Showing posts with label Alternative compliance payment. Show all posts
Showing posts with label Alternative compliance payment. Show all posts

Sunday, June 11, 2017

New Hampshire's Renewable Portfolio Standard – Part 4

My last three posts have looked into various aspects of NH’s Renewable Portfolio Standard (RPS). I presented the basic workings of the program,  discussed renewable energy credits (RECs) and REC prices and, most recently, looked at money flow and costs of the RPS program.  The program originally included a steady increase in the renewable energy (RE) requirement year on year; however, to reduce costs to electricity customers, some big adjustment in the requirements have been made over time to accommodate changing market conditions and the non-availability of RECs in specific classes. This post discusses the implications of some of those changes as NH gets back on track to meet its 2025 RPS goals. 

As noted previously, there are four classes of renewable energy in the NH RPS. Class I is for newer RE technologies, such as wind or ocean energy, and RE operations that have been commissioned since 2006. Class II is a special carve out for solar power. Classes III is for the older biomass operations, which include electricity generated from burning landfill methane or wood, and Class IV is for smaller hydro operations that were established prior to the end of 2005.

NH has an important forestry industry and eight wood-burning plants that generate electricity. Right from the start of the RPS program, a large Class III requirement  was put in place to support these wood-burning plants; however, from 2012 to 2016, the amount of RE from Class III was significantly curtailed to cope with the shortage of Class III RECs and to mitigate the cost of the shortage for ratepayers. The reason for the shortage was that the Connecticut (CT) REC market had high prices and had sucked in RECs from all over New England, including NH Class III RECs that qualified as CT Class I RECs. With limited NH Class III available, electricity suppliers would have been compelled to pay the Alternative Compliance Payment (ACP) instead, increasing costs to ratepayers.

In 2016 the NH Public Utilities Commission (PUC) held hearings on the topic and  were informed  that the REC market had changed, that CT REC prices had decreased, and there was testimony from the biomass coalition that sufficient Class III RECs would be generated and be available for purchase. Electricity suppliers weren’t convinced and, after deliberation, the PUC commissioners ruled to return the Class III requirement from 0.5 to 8% to put NH back on track to meet its RE ramp-up to meet the 2025 obligation, as shown in the chart below.

Available data:

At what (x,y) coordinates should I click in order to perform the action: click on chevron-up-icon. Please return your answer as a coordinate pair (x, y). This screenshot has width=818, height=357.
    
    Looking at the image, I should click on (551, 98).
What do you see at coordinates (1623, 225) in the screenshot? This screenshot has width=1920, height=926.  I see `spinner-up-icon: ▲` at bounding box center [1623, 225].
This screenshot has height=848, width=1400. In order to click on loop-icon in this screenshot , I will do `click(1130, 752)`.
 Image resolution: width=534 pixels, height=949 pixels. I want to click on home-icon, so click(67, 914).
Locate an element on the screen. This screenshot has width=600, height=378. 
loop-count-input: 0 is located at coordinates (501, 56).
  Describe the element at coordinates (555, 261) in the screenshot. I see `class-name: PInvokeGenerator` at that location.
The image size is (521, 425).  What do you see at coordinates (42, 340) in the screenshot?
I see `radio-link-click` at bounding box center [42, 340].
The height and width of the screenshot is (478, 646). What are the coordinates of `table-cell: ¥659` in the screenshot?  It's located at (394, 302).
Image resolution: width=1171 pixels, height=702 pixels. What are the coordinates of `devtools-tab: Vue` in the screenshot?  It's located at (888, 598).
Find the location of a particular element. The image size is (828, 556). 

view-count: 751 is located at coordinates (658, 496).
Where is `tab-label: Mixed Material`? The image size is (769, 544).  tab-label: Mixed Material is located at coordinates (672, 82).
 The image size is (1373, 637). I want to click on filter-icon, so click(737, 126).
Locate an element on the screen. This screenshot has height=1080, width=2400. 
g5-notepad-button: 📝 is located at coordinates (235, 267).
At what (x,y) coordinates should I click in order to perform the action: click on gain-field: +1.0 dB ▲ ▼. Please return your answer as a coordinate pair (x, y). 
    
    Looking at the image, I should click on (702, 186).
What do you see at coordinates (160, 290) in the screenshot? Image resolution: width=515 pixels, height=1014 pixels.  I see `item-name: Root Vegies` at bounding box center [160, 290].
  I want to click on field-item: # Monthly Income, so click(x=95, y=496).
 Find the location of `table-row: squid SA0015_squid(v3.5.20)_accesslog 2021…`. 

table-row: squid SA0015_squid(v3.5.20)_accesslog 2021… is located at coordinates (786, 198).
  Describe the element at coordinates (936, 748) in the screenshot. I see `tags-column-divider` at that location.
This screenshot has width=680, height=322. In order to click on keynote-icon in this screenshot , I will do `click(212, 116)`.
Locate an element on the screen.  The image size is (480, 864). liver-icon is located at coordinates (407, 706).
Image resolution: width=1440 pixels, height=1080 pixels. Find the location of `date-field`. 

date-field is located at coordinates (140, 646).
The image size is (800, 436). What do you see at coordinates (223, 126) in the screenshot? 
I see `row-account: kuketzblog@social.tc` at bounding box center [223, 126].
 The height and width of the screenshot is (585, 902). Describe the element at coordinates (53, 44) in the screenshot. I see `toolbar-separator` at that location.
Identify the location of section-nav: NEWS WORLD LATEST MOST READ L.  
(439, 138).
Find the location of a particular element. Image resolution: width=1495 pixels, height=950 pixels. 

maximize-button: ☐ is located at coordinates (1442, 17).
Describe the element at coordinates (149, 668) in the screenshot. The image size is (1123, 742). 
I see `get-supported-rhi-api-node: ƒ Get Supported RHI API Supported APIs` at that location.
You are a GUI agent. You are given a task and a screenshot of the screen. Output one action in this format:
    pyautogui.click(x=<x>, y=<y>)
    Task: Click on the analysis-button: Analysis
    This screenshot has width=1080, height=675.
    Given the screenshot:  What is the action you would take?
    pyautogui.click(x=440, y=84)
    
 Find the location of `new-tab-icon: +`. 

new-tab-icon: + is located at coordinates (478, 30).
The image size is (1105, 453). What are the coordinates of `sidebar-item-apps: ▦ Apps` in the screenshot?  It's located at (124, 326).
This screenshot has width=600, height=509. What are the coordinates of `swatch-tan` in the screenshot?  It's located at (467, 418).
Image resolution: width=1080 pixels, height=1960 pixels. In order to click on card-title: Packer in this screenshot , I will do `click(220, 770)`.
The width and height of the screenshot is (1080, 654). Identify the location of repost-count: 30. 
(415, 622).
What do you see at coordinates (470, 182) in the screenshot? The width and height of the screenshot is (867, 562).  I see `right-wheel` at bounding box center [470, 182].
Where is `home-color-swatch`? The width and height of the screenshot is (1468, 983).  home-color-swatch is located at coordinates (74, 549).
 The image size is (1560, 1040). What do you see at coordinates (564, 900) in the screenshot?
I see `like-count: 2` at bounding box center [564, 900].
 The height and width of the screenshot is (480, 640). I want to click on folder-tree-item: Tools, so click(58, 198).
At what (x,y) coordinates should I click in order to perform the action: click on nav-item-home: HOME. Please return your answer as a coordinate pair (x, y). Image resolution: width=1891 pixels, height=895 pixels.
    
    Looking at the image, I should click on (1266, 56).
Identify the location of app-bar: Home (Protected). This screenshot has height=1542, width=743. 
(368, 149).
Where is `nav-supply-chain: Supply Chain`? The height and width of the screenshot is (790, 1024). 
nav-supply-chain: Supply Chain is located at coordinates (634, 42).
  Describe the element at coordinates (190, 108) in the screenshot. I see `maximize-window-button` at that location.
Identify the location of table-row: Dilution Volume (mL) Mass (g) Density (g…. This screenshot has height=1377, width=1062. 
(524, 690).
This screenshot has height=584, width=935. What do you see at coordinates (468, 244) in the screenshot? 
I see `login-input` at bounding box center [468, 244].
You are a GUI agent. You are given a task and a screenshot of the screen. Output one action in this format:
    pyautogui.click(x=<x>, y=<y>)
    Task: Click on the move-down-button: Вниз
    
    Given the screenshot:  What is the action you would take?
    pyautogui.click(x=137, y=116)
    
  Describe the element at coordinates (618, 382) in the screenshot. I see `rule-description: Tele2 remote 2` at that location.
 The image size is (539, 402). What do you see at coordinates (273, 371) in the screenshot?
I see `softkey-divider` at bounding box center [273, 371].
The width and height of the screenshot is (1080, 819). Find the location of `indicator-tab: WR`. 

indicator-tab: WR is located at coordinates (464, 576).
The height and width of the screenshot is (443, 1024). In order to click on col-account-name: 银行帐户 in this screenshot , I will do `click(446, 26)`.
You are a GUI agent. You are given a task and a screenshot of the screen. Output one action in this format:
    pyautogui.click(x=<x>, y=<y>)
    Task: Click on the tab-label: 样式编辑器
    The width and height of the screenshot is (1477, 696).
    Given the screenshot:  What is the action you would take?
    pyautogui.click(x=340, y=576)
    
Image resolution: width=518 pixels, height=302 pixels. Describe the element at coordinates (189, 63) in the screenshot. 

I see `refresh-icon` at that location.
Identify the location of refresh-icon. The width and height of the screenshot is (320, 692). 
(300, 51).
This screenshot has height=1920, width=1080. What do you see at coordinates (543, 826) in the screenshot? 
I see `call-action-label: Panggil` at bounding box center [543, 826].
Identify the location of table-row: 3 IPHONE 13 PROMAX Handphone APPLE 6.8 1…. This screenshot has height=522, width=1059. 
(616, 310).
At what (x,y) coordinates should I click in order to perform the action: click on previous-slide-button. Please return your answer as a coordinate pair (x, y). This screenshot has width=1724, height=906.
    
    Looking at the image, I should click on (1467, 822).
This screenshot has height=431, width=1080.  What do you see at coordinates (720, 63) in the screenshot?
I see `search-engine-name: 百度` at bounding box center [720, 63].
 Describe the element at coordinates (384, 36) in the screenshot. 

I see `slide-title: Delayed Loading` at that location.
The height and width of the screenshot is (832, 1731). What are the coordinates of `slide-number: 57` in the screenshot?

Requirement 1:
Answer these questions using the post on New Hampshire's Renewable Portfolio Standard:
(a) Which class of renewable energy is the special carve-out for solar power?
(b) How many wood-burning plants that generate electricity does NH have?
(c) To what percentage did the PUC commissioners return the Class III requirement?
Requirement 2: Copy the rows from the line with "The width and height of the screenshot is (1080, 819)." up to and including the line with "indicator-tab: WR is".

Worked solution 1:
(a) Class II
(b) Eight
(c) 8%

Worked solution 2:
The width and height of the screenshot is (1080, 819). Find the location of `indicator-tab: WR`. 

indicator-tab: WR is located at coordinates (464, 576).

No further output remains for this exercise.